GIVEN INSTRUCTION:
Format the lines of the material as a JSON list of strings, one string per line, with blank lines omitted. Begin at the line that contains "Expand the 커뮤니티" and continue through the end of the material.

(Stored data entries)
>> start
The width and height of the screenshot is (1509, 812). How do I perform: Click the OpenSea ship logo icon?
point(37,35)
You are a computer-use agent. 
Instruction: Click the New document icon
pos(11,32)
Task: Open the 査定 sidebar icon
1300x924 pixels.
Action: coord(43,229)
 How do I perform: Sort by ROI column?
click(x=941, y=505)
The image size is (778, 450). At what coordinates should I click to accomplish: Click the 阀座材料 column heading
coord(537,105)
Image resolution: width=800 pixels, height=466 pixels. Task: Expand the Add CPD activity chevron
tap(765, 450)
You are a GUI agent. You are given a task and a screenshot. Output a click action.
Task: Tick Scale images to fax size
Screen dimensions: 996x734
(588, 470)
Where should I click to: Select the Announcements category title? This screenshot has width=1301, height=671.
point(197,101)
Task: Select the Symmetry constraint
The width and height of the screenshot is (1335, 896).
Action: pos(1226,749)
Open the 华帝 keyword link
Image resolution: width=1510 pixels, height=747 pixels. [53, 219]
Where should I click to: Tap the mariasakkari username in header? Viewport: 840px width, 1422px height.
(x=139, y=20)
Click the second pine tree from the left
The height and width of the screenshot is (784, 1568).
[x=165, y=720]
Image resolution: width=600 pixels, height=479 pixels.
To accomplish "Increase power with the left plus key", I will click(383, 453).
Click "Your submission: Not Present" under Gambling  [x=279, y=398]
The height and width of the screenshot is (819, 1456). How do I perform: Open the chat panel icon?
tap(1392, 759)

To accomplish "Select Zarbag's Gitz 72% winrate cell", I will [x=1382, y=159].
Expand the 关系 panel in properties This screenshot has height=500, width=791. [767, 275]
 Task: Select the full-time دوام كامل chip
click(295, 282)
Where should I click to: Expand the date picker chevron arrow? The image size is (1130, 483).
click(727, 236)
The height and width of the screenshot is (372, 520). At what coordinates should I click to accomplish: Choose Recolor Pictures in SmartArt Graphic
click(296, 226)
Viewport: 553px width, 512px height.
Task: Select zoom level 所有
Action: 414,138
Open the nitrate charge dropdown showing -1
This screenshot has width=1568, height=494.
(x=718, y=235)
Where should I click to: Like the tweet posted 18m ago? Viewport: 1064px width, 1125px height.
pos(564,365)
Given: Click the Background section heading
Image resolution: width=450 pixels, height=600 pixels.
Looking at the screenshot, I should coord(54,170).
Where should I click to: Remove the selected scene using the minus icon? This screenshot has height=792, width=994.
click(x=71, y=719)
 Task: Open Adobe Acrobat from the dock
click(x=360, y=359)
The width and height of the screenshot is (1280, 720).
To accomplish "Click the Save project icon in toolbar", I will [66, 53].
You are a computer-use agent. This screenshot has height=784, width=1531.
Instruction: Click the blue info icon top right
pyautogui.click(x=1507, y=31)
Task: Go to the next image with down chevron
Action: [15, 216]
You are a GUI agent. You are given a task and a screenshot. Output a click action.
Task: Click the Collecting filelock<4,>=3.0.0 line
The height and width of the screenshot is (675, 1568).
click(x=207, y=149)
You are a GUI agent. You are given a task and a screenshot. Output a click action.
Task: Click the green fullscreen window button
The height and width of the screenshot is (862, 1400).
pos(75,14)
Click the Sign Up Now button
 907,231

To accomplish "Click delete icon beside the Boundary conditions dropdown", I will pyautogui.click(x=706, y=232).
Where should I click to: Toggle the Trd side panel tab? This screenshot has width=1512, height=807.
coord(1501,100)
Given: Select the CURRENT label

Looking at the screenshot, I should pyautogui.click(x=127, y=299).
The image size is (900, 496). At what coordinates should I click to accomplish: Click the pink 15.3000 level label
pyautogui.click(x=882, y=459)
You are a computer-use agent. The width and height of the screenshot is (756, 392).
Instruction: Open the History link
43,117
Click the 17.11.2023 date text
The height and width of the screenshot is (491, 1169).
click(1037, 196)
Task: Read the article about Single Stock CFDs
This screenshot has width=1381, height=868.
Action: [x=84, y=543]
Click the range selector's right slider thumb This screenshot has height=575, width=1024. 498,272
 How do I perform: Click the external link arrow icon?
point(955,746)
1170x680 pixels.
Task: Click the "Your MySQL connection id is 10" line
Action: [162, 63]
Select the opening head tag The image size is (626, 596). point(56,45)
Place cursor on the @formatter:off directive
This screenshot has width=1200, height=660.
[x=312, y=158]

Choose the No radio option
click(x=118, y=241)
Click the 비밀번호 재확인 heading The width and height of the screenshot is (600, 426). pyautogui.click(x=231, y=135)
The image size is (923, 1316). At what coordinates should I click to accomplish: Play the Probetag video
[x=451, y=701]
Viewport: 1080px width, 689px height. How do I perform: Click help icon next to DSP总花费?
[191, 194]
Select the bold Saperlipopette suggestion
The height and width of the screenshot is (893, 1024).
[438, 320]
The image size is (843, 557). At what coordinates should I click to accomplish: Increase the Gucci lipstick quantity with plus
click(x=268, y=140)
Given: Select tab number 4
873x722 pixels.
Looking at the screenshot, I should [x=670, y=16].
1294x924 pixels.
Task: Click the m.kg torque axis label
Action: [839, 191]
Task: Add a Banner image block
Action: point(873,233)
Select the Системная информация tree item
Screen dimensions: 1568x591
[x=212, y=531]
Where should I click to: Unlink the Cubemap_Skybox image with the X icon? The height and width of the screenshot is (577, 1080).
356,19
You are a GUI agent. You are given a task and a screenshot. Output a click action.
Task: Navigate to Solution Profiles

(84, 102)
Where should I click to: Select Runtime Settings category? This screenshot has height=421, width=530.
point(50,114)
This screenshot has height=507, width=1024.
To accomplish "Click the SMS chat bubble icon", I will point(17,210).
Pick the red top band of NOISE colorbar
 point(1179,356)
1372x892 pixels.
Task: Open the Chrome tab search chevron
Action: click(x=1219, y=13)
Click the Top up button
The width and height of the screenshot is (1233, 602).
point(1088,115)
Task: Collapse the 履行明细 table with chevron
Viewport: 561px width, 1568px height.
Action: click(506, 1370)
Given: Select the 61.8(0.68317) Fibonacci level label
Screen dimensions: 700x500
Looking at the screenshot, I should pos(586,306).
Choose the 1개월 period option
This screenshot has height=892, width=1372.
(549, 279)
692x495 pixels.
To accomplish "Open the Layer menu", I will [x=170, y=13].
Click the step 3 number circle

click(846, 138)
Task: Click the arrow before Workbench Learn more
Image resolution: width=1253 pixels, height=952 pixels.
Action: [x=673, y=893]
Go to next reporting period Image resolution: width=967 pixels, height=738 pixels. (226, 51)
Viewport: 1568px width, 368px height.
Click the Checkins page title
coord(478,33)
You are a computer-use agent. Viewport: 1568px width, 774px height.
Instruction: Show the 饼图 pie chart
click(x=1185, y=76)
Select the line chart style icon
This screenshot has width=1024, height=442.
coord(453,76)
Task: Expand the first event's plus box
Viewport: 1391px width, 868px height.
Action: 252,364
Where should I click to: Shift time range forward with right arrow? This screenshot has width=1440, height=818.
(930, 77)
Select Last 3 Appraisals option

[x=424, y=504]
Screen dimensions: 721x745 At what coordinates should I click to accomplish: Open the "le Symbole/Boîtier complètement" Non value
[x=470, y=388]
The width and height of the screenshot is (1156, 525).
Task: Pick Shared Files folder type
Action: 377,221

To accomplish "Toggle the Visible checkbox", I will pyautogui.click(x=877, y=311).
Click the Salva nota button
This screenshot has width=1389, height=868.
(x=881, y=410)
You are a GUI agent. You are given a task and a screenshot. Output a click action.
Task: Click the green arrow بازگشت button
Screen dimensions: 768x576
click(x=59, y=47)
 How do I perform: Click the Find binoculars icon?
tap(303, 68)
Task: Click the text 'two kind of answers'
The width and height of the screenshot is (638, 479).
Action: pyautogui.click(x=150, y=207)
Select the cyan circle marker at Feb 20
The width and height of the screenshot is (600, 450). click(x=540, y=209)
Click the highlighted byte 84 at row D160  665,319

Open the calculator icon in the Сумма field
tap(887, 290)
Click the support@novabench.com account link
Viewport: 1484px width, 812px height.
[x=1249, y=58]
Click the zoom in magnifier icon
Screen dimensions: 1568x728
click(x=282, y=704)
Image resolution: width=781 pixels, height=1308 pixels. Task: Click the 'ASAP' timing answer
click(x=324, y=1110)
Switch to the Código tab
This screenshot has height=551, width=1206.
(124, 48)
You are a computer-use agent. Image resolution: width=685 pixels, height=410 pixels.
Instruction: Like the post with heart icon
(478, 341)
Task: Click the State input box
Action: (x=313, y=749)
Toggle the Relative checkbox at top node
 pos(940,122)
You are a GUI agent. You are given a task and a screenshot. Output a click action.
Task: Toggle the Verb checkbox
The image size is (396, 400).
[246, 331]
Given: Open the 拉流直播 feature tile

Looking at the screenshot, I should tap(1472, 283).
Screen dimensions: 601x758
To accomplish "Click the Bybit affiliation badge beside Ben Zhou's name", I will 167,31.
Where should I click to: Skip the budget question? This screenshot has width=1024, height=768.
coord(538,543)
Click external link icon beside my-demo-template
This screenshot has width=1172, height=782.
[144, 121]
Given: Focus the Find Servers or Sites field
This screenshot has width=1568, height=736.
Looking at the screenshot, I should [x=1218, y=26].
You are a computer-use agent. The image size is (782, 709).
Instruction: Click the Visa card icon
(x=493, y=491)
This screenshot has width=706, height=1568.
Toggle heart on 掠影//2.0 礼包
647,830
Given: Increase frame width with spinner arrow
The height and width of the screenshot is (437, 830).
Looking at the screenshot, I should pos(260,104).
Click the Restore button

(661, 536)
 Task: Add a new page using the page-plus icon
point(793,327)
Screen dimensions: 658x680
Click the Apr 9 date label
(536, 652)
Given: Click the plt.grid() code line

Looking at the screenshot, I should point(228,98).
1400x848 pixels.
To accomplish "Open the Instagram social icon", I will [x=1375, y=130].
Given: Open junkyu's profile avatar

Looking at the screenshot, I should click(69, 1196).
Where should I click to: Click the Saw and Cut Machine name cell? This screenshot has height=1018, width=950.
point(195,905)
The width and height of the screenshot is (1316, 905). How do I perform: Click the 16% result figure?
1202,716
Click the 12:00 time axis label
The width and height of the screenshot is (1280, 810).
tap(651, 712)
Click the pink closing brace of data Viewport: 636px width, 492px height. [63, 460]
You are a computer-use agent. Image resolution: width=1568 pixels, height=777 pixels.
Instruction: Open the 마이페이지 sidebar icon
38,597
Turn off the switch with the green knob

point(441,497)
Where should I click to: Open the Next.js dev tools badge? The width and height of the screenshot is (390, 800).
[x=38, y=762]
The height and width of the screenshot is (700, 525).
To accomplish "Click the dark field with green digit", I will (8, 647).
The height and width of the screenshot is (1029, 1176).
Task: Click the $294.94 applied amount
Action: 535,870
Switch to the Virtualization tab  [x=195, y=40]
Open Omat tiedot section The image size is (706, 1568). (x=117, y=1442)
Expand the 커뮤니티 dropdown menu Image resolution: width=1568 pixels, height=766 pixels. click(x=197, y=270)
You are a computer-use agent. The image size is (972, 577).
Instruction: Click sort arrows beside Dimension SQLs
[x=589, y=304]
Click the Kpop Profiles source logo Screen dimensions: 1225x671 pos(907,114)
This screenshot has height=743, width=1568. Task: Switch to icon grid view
>> end
FINISHED EXERCISE:
[
  "Expand the 커뮤니티 dropdown menu Image resolution: width=1568 pixels, height=766 pixels. click(x=197, y=270)",
  "You are a computer-use agent. The image size is (972, 577).",
  "Instruction: Click sort arrows beside Dimension SQLs",
  "[x=589, y=304]",
  "Click the Kpop Profiles source logo Screen dimensions: 1225x671 pos(907,114)",
  "This screenshot has height=743, width=1568. Task: Switch to icon grid view"
]